── Document extract

Primary reference:Official topic page: EDF-2026-LS-DIS-NT on the EU Funding & Tenders Portal EDF-2026-LS-DIS-NT Topic Page.
Key Dates and Management
- Planned opening date: 15 April 2026
- Deadline: 29 September 2026 at 17:00 Brussels time
- Deadline model: Single-stage submission
- Indicative evaluation window: September 2026 to March 2027
- Information on results: March 2027
- Target grant agreement signature: By 31 December 2027
- Management: Implemented by the European Commission (DG DEFIS). The Commission may subsequently entrust management of some selected projects to the European Defence Agency (EDA); topic page also references potential indirect management by EDA.
Scope and Technical Focus
Proposals must demonstrate disruptive impact in defence, enabling radical improvements in capability, decision-making, operational readiness, and response to emerging threats. They must embrace genuine disruption to secure technological superiority against potential adversaries and clearly show how the solution would be disruptive in realistic military operations.

────
── Data section

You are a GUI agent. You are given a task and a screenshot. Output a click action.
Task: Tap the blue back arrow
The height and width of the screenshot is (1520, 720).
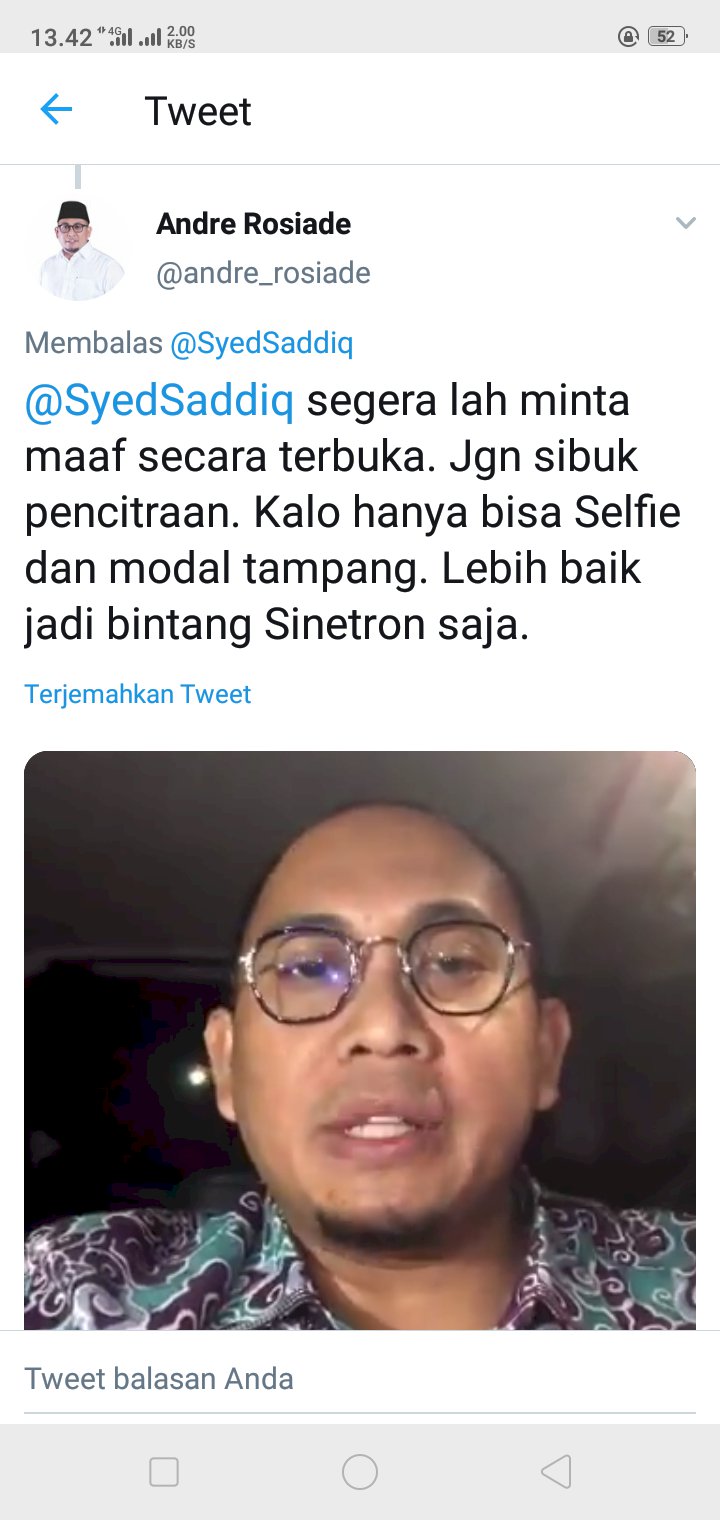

────

[Aim of the exercise]: Could you continue the EDF-2026-LS-DIS-NT funding topic summary, picking up right after its last sentence?

[Answer to this problem]:
- Minimum TRL: 4 at start of the action
- Areas: Open to any defence-relevant area, with examples including artificial intelligence, quantum technologies, autonomous systems, robotics, and advanced materials
- Output orientation: Create, develop, or improve a defence technology or product that can replace or render obsolete existing defence technologies
- Time-to-market: Actions should be designed for rapid transition to market or validation in operational environments
- Target functionalities: Applicants should define measurable technical goals and metrics to track achievement
Mandatory activity combination:Projects must include at least one of a) Generating knowledge or b) Integrating knowledge, combined with one of d) Design or i) Increasing efficiency. Activities e) Prototyping, f) Testing, g) Qualification, and h) Certification are not eligible under this topic.
Illustrative activities within each mandatory block:Generating knowledge: collect and interpret battlefield or realistic exercise data; refine experience; identify disruptive concepts building on TRL 4–5; combine knowledge and identify breakthrough effects. Integrating knowledge: frame multi-disciplinary problems; map domains, theories, and methods; reconcile overlaps and gaps; deliver new synergies. Design: apply innovative concepts to adapt or re-design for drastic improvement; use data and observations to optimize or change design; provide alternative concepts. Increasing efficiency: evaluate and reduce time/labour waste and redundancies; increase autonomy; reduce operational dependencies.
Funding, Budget and Duration
- Form of funding: Lump Sum Grants for Non-thematic Disruptive Actions (EDF-LS)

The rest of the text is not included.